The remaining musicians participated in the well-attended (about two thousand listeners) performance on 15 November but many only under protest, leaving a hand-painted placard in the warm-up room reading, "We are playing, otherwise we would be fired!". As the evening progressed, things deteriorated as the four conductors lost control over their groups. The performance of FRESCO was completely wrecked by the orchestra, whose players made a lot of crazy nonsense, got drunk during their breaks, and finally handed over their instruments to members of the audience. The whole thing ended up like a primitive student happening, whose actors were no longer really "with it" During the performance, familiar excerpts from the standard repertoire, Rhenish folk songs, and the clatter of overturned ashtrays, beer bottles, and music stands filled the air of the foyer and corridors.

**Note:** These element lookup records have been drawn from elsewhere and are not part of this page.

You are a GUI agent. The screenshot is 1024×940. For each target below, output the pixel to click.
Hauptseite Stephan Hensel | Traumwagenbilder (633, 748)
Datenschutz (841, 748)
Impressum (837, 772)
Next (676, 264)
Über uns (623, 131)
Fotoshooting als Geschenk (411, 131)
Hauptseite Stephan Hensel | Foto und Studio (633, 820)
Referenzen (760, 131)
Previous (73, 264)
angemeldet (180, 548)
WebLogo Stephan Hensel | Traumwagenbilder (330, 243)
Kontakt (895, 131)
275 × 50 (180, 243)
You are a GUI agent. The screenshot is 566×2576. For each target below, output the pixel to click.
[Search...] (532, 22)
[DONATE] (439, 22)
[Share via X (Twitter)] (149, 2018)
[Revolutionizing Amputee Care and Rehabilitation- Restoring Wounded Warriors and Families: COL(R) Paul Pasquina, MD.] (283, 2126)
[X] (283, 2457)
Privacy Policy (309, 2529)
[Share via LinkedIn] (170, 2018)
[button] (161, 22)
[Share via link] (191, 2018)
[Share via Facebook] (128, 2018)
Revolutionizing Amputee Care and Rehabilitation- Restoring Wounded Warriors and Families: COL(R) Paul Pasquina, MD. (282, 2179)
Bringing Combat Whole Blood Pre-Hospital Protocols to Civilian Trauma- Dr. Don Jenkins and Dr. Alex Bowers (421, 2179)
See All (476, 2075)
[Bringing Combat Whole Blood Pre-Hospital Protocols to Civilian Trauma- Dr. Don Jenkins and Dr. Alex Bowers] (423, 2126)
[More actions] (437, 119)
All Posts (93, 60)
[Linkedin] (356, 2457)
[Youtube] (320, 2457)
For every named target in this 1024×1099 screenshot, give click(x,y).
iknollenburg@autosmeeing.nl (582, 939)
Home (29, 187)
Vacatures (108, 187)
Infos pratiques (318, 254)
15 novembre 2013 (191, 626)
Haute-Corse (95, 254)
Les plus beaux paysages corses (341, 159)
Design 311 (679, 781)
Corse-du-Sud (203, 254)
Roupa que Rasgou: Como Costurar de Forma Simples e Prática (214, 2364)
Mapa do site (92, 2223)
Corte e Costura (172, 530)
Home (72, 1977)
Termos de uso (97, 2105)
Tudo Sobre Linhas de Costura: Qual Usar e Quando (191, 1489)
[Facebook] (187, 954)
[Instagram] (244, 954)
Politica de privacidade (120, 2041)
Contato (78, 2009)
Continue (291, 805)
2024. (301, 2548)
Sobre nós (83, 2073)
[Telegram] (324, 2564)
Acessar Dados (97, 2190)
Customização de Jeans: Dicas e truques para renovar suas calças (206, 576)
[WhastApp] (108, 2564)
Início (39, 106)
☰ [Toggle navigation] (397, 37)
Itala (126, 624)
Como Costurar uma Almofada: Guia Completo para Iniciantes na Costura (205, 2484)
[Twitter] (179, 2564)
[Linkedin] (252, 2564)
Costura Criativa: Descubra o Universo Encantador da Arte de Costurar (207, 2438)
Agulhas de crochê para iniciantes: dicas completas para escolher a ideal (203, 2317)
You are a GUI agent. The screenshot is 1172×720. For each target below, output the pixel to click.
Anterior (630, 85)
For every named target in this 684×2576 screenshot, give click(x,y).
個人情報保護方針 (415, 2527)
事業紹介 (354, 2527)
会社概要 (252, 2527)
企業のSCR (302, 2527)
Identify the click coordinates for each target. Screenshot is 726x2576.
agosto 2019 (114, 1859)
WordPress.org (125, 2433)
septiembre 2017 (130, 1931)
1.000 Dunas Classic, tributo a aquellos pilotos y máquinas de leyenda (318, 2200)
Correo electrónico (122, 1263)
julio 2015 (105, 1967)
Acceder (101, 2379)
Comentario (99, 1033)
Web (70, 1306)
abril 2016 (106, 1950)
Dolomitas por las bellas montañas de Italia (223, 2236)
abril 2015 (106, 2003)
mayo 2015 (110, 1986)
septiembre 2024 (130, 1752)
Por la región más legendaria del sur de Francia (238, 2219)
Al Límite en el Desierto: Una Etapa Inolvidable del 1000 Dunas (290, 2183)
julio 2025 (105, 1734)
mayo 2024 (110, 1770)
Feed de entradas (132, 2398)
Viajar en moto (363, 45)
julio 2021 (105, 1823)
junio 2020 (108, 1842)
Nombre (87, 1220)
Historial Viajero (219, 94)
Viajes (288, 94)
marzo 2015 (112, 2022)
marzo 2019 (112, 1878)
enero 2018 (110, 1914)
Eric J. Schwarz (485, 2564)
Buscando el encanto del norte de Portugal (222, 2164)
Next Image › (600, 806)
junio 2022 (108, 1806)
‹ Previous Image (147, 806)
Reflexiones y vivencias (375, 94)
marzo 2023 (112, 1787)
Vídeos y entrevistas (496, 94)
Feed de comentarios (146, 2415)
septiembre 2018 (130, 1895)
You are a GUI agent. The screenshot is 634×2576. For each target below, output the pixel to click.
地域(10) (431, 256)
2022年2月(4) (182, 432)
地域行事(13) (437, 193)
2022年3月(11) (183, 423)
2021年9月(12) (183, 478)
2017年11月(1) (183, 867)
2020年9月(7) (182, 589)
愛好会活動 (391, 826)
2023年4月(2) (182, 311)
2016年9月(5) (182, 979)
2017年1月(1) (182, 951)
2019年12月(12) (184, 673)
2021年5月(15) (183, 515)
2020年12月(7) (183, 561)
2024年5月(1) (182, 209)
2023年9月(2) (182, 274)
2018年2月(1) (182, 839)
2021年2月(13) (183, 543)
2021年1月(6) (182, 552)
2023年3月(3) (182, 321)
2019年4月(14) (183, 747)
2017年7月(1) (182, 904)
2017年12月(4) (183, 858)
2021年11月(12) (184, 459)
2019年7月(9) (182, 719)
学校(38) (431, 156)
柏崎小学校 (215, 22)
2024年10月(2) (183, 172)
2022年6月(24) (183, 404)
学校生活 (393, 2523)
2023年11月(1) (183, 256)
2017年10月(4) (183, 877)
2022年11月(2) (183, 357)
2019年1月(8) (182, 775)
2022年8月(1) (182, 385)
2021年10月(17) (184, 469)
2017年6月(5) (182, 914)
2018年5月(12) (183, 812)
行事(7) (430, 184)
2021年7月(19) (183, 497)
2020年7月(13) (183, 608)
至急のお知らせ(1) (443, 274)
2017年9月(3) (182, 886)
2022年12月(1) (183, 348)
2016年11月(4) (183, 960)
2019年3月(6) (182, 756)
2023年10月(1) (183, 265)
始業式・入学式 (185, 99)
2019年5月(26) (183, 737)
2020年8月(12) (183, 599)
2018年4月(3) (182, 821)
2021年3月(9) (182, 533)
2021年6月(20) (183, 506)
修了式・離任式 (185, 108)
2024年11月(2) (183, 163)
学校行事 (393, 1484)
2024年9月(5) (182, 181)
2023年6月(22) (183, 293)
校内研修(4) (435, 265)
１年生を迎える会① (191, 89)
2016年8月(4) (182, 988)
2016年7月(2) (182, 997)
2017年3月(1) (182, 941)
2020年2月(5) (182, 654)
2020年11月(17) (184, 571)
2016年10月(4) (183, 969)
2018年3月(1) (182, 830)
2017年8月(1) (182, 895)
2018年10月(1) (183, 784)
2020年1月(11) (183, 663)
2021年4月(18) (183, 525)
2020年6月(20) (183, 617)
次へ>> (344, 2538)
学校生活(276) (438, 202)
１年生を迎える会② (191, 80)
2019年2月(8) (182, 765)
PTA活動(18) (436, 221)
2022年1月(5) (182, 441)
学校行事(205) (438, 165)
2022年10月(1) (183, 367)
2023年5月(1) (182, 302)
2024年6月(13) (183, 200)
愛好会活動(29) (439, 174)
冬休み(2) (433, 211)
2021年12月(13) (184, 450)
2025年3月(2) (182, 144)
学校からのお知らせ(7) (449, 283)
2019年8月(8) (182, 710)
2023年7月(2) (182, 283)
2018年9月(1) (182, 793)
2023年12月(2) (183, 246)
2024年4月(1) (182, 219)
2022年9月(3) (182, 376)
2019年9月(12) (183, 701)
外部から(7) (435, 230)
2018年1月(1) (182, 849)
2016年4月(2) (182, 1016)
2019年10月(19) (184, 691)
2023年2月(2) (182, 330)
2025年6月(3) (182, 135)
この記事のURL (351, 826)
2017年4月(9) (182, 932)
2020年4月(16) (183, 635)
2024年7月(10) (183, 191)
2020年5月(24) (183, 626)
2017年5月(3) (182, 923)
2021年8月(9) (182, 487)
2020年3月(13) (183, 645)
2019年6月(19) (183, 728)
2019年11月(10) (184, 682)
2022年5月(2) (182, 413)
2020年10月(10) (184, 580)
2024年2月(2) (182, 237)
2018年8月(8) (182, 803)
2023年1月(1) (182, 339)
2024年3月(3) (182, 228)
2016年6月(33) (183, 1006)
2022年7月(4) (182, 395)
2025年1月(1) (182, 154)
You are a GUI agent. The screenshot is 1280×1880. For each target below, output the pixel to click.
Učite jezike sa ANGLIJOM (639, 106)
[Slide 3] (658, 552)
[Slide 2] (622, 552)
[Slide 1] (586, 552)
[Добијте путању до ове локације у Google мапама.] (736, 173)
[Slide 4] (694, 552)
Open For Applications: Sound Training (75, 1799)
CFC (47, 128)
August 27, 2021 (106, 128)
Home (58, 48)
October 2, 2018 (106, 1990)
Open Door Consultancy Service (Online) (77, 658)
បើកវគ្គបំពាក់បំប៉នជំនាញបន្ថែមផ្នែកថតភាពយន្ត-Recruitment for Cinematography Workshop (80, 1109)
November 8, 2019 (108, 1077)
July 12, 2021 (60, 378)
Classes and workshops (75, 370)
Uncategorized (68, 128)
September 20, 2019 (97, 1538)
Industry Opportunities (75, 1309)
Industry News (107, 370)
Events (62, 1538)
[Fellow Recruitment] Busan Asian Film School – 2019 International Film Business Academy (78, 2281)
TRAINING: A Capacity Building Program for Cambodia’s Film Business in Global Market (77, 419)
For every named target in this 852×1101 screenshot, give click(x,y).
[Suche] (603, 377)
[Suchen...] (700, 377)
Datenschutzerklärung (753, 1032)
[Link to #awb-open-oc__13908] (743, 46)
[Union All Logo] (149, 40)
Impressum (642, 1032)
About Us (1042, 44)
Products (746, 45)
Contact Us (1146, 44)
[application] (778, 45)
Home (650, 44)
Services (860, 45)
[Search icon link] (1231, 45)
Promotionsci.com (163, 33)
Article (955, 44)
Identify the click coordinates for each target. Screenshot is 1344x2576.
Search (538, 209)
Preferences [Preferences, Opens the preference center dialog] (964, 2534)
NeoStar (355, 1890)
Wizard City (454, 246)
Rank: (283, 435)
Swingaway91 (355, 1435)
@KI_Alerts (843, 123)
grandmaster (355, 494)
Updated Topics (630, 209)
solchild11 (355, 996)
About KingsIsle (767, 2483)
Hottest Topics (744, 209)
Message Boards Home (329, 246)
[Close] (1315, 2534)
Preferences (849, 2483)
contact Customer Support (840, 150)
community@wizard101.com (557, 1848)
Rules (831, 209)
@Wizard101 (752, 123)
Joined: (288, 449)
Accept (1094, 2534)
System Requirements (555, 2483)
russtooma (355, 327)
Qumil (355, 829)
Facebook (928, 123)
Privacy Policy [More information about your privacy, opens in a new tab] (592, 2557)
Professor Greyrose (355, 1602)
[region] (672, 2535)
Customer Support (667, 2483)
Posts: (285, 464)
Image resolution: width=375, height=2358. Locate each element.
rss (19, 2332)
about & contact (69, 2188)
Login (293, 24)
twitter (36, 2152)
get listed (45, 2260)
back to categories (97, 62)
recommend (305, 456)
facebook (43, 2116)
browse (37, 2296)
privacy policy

Pranksters were at work, too, replacing some of the instruction sheets on the music desks with slogans like "Stockhausen Zoo. Please do not feed the animals!" Antagonists in the audience taunted the musicians, some of whom tired of the "monkeyshines" and went home after only an hour had gone by. Shortly after, another prankster switched off the stand lights, leaving the remaining musicians in the dark. The whole thing ground to a halt after 260 minutes. Apart from the hecklers, some of the mainly young listeners in the audience (many of whom were schoolchildren) were not experienced in concert etiquette and made so much noise that Stockhausen and the performers frequently had to ask for quiet. The really remarkable thing, according to the composer, was that so few of the children misbehaved in this way.

== Contemporary performance ==
Fresco was performed during a festival called Expozice nové hudby (Exposition of New Music) in Brno, Czech Republic in October 19, 2024 from 17:00 to 22:00 at Besední dům concert hall.